1 | initial version |
1 - Not sure why that is happening, but here are a few possibilities:
OpenCV's Mat deals automatically with memory allocation so you don't have to do it yourself. The reason why it is working when you replace vector for Mat is because of that automatic memory handling that is going on. Make sure your Mat M is of type CV_64F to match your vector<double>.

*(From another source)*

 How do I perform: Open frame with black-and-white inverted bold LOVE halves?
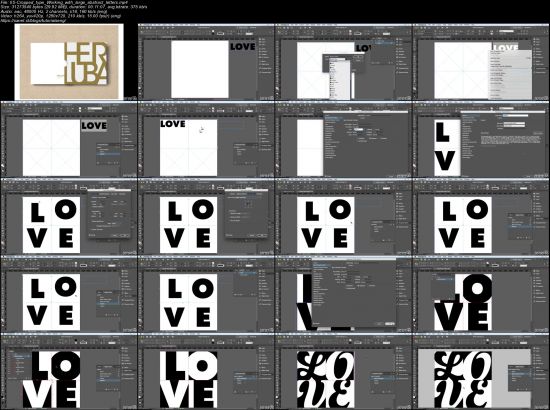coord(206,371)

OpenCV stores pixels in memory in form of a 1D array (not 2D). So, a cv::Mat is actually a very big row that is later handled in a way to mimic a 2-D array. It is likely that Mat::col() operator returns a non-continuous Mat, so the behaviour when trying to copy it into a std::vector is undefined. Verify if M.isContinuous() returns true. If it doesn't, you can make it continuous by calling M = M.clone() (which creates a new space on memory for Mat).
2 - Yes, if you want to convert mat to make it "visualizable" you must normalize it before converting. In a Mat of CV_64F type, any value above 255 will stay 255 when you convert it to 8-Bit. So, you need to call cv::normalize(Source, Destination, 0, 255, CV_MINMAX). This will transform Mat so that all values are between 0 and 255. Then you can transform it into 8-bit and visualize it.
3 - I've never compared, but I believe there is no difference in processing a vector or a Mat. As I wrote before, a cv::Mat is just a big array. Nothing like making the real tests though.